> _Your task_
Count the lines in the records below that contain the word "what" and give only that number.

-- BEGIN --

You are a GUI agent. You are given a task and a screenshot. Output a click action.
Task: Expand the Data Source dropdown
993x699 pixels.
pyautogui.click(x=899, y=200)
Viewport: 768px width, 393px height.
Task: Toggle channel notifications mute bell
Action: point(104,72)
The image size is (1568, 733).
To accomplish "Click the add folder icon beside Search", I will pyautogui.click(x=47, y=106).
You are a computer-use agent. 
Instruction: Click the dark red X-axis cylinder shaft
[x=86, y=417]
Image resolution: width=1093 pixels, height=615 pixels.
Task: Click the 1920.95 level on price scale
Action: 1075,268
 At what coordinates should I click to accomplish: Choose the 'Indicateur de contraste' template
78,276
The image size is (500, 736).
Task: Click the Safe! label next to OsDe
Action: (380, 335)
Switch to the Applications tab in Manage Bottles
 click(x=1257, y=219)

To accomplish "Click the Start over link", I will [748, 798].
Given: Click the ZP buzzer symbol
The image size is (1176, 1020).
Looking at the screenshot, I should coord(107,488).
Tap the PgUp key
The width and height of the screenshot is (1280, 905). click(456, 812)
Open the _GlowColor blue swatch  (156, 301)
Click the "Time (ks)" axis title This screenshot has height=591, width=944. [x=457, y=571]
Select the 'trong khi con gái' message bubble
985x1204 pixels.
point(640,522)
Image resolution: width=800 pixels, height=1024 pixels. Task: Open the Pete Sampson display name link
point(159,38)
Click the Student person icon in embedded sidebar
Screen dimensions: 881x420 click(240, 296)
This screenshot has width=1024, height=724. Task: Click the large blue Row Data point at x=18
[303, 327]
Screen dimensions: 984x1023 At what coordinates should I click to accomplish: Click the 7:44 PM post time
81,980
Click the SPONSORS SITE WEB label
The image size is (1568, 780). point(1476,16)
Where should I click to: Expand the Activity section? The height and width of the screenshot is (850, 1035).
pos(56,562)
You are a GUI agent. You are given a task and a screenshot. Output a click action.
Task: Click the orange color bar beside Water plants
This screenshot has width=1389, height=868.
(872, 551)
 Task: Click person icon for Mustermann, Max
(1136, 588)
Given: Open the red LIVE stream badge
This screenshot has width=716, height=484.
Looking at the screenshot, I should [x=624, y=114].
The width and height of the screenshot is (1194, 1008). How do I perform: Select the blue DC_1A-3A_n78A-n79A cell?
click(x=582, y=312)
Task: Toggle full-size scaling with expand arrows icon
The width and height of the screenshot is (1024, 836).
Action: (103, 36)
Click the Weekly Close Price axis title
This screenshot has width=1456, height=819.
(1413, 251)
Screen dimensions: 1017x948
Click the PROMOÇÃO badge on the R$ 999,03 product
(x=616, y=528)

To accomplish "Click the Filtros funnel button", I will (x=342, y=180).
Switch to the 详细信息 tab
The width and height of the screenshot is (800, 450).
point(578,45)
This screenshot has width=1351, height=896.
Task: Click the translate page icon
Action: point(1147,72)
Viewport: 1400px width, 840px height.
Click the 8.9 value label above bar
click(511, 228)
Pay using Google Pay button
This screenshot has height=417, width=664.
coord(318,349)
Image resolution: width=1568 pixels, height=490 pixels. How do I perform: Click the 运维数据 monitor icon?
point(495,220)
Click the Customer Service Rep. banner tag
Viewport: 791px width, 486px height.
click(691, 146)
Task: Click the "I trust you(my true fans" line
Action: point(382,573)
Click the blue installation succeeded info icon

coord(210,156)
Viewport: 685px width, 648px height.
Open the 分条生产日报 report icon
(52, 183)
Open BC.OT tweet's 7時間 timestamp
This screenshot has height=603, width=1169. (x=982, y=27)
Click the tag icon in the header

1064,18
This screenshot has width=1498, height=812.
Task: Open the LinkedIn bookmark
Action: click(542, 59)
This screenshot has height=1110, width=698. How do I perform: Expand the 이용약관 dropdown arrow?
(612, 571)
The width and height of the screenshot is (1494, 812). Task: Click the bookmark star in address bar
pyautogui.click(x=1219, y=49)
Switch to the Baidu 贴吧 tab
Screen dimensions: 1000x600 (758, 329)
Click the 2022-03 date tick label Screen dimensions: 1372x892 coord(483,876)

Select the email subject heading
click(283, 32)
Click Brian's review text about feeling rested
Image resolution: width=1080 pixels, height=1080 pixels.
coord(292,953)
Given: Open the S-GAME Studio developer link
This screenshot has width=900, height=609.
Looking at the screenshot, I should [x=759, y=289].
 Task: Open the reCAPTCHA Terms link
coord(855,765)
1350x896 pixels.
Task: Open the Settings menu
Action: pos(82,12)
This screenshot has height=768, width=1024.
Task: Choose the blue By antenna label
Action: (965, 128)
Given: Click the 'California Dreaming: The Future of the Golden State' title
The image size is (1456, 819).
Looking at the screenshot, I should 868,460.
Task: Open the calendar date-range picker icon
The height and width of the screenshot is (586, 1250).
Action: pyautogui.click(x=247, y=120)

-- END --

> _The answer_
2